Work item →
Repeat exactly, and only, the lines from the one containing "Disable the Neujahrstag" through the end of the records.

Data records

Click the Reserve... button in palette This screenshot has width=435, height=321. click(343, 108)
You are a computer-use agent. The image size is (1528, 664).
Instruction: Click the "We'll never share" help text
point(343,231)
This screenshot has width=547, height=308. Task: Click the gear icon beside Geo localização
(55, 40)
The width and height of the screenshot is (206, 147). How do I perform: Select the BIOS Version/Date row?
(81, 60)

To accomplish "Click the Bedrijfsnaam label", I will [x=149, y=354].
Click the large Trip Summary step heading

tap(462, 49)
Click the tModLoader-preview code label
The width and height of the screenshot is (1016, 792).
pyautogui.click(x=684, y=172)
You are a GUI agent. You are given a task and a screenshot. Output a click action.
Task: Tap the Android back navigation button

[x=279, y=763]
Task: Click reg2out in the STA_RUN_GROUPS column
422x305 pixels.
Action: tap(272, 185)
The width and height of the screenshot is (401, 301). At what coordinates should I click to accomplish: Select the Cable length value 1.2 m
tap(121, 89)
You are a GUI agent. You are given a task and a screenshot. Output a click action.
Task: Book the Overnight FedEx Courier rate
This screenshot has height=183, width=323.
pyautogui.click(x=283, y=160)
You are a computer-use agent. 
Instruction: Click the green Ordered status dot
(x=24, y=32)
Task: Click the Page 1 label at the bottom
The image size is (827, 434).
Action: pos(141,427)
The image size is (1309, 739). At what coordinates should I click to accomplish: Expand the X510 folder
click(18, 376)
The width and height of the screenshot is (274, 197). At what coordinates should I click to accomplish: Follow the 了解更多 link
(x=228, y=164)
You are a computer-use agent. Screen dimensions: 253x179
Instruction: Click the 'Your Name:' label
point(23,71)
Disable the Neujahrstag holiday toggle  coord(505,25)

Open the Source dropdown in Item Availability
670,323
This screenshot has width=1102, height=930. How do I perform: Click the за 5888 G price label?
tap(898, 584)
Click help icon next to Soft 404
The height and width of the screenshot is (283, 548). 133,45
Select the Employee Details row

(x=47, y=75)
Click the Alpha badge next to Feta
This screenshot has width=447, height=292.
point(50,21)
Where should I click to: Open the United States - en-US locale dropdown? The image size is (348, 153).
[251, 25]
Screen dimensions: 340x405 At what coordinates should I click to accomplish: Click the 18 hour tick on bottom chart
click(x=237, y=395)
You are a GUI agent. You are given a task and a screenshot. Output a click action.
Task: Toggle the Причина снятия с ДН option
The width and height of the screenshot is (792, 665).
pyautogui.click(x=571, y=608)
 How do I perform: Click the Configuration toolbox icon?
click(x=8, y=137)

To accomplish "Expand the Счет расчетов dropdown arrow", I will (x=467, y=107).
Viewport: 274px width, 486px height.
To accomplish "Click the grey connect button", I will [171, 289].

Output for this exercise →
Disable the Neujahrstag holiday toggle  coord(505,25)

Open the Source dropdown in Item Availability
670,323
This screenshot has width=1102, height=930. How do I perform: Click the за 5888 G price label?
tap(898, 584)
Click help icon next to Soft 404
The height and width of the screenshot is (283, 548). 133,45
Select the Employee Details row

(x=47, y=75)
Click the Alpha badge next to Feta
This screenshot has width=447, height=292.
point(50,21)
Where should I click to: Open the United States - en-US locale dropdown? The image size is (348, 153).
[251, 25]
Screen dimensions: 340x405 At what coordinates should I click to accomplish: Click the 18 hour tick on bottom chart
click(x=237, y=395)
You are a GUI agent. You are given a task and a screenshot. Output a click action.
Task: Toggle the Причина снятия с ДН option
The width and height of the screenshot is (792, 665).
pyautogui.click(x=571, y=608)
 How do I perform: Click the Configuration toolbox icon?
click(x=8, y=137)

To accomplish "Expand the Счет расчетов dropdown arrow", I will (x=467, y=107).
Viewport: 274px width, 486px height.
To accomplish "Click the grey connect button", I will [171, 289].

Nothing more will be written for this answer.